The Government wants to tackle a range of online harms, including cyberbullying as well as images of suicide and distribution of material relating to terrorism.
It fears self-regulation by tech giants is no longer working and wants to introduce new legally-binding measures that make firms hosting the content responsible for blocking it or removing it swiftly.
The urgency to act was highlighted by a number of cases, such as teenager Molly Russell, who was found to have viewed content linked to self-harm and suicide on Instagram before taking her own life in 2017.
In a bid to make the UK one of the safest places in the world to be online, the Government announced its long-awaited White Paper in April.
A public consultation on the ‘duty of care’ plans, made by The Department for Digital, Culture, Media and Sport and the Home Office, is already underway. It will run for 12 weeks.
Under the plans, social media bosses could be held personally accountable for harmful content published online.
Ministers are also pushing for a new independent watchdog to police posts on social media, with the power to impose substantial fines.
Outlining the proposals at the time, Culture Secretary Jeremy Wright said: ‘The era of self-regulation for online companies is over.’
An NSPCC spokeswoman told The Telegraph: ‘We know from contacts to Childline that many children are being driven to self-harm as a way of dealing with the pressures and demands of modern-day life.
‘Within a few clicks, children and young people can have almost unlimited access to suicide and self-harm content online – despite tech giants claiming they prohibit such material.
‘This is why our Wild West Web campaign is calling on the Government to introduce independent regulation of social networks to protect children from the risk of abuse and harmful content.’
Previous studies have used data from health services to measure self-harm, but many people who self-harm do not seek or receive help.
Researchers analysed responses from people aged 16 to 74 in England in 2000, 2007 and 2014, mainly using information from face-to-face interviews.
Their sample included 7,243 people in 2000, 6,444 in 2007 and 6,477 in 2014.
Across the period, the rate of lifetime non-suicidal self-harm rose from 2.4 per cent to 3.8 per cent to 6.4 per cent across the population.
In 2000 and 2007, prevalence was similar between the sexes, but by 2014 it had become higher in women and girls (7.9 per cent) than men and boys (5 per cent).
Among 16 to 24-year-old girls and women in 2014, 19.7 per cent reported having self-harmed at some point in their life.
This compared with 6.5 per cent in 2000 and 11.7 per cent in 2007.
The increase was mainly because of rises in self-cutting and use of self-harm to relieve unpleasant feelings, the authors said.
Despite rising rates of self-harm, the researchers said they did not find evidence of an increase in people seeking treatment.
‘The rise in rates of self-harm – particularly among girls and young women – is alarming,’ said Emma Thomas, chief executive of charity YoungMinds.

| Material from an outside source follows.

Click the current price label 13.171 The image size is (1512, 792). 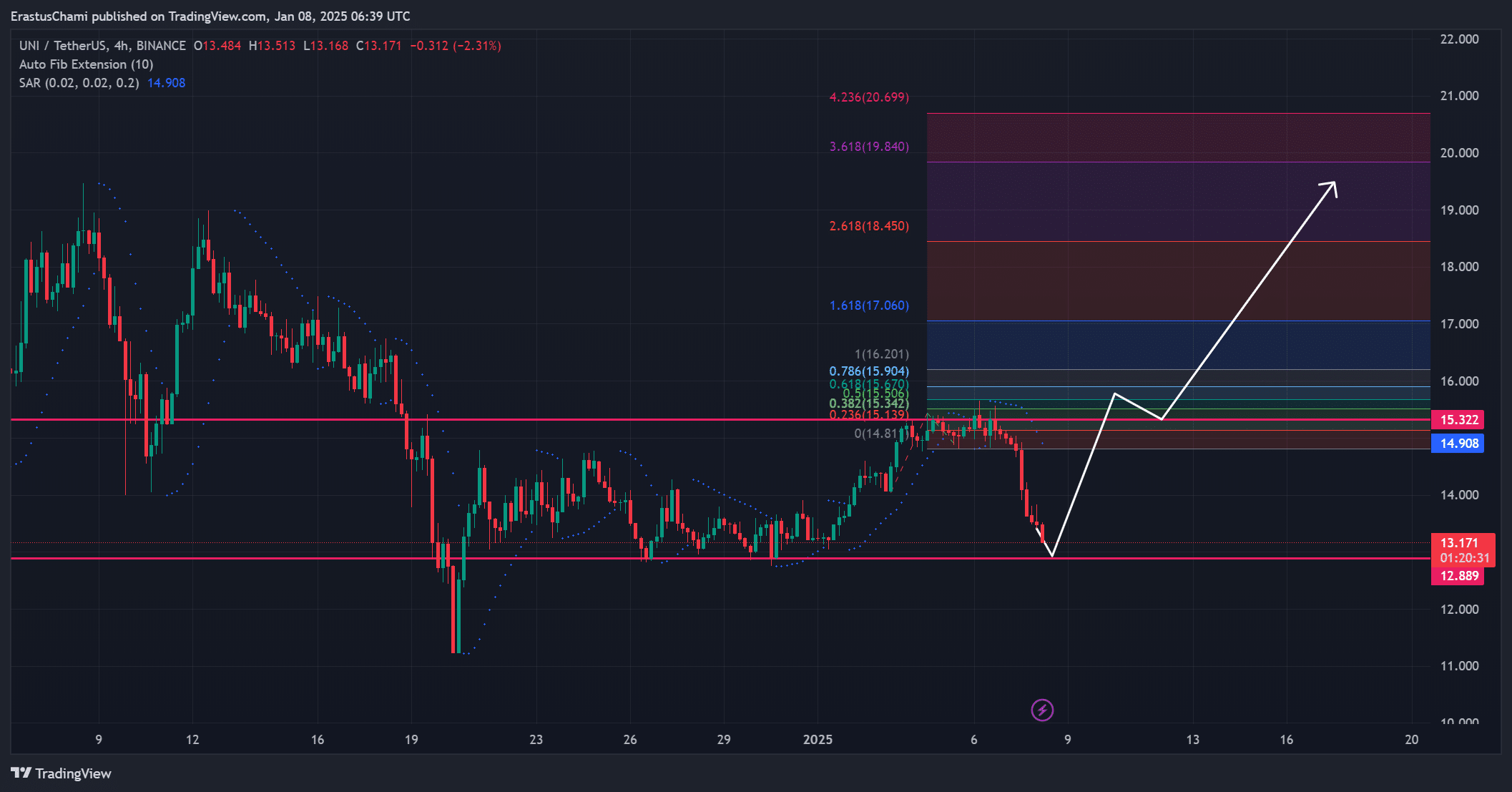click(x=1458, y=543)
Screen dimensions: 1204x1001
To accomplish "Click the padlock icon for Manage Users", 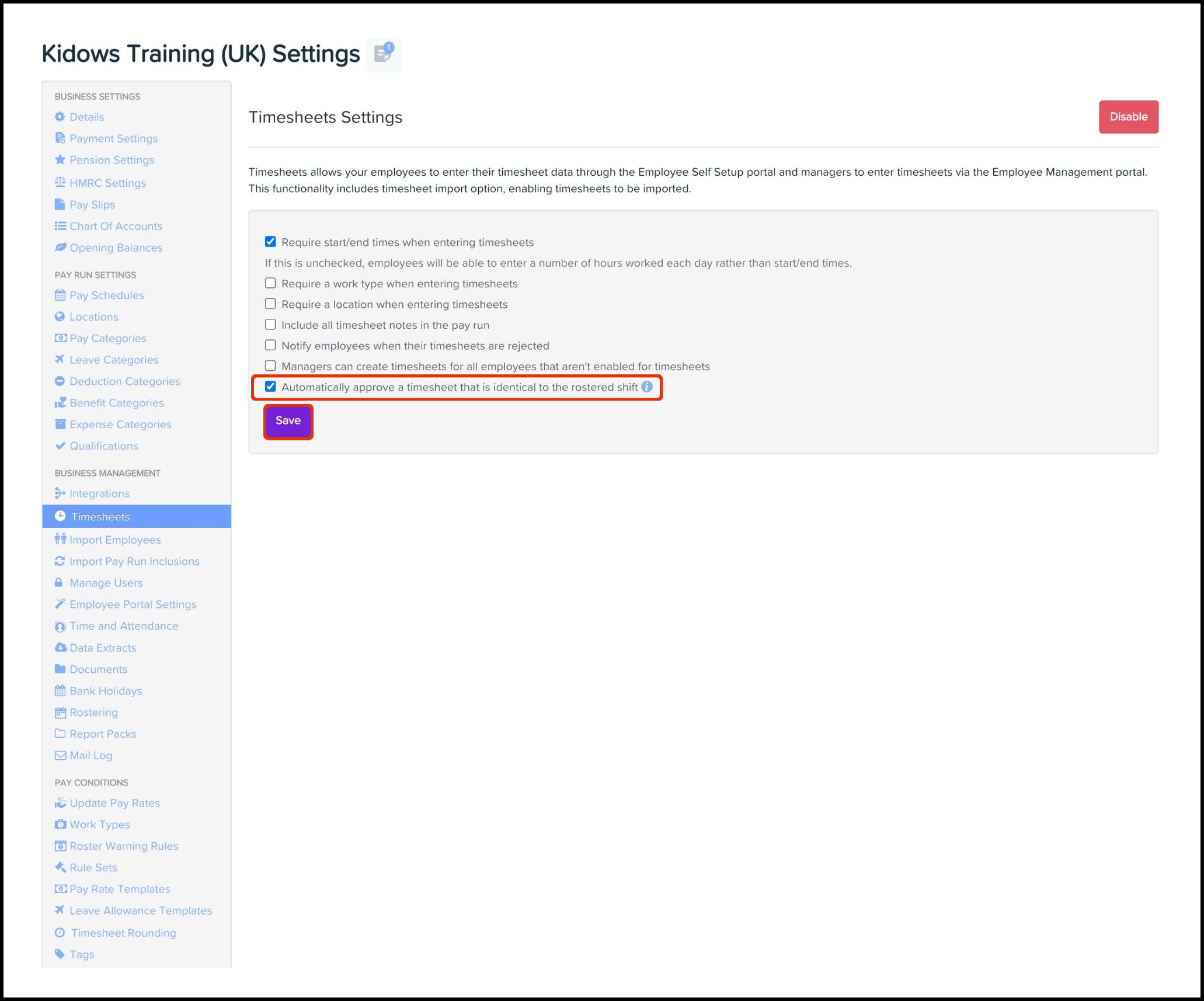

‘At the moment, it’s far too difficult for children and young people to get mental health support before they reach crisis point.
‘The Government has promised extra investment, which must make a real difference to frontline services.
‘But we also need to see action so young people can get early support in their communities.’
Jacqui Morrissey, assistant director of research and influencing at Samaritans, said: ‘Self-harm is a sign of serious emotional distress.
‘While the majority of people who self-harm will not go on to take their own life, it is a strong predictor for future suicide risk.
‘It’s therefore vital that there is a broad public health approach, rooted in education across frontline professionals and the wider community, improved mental health services and effective support on and offline.’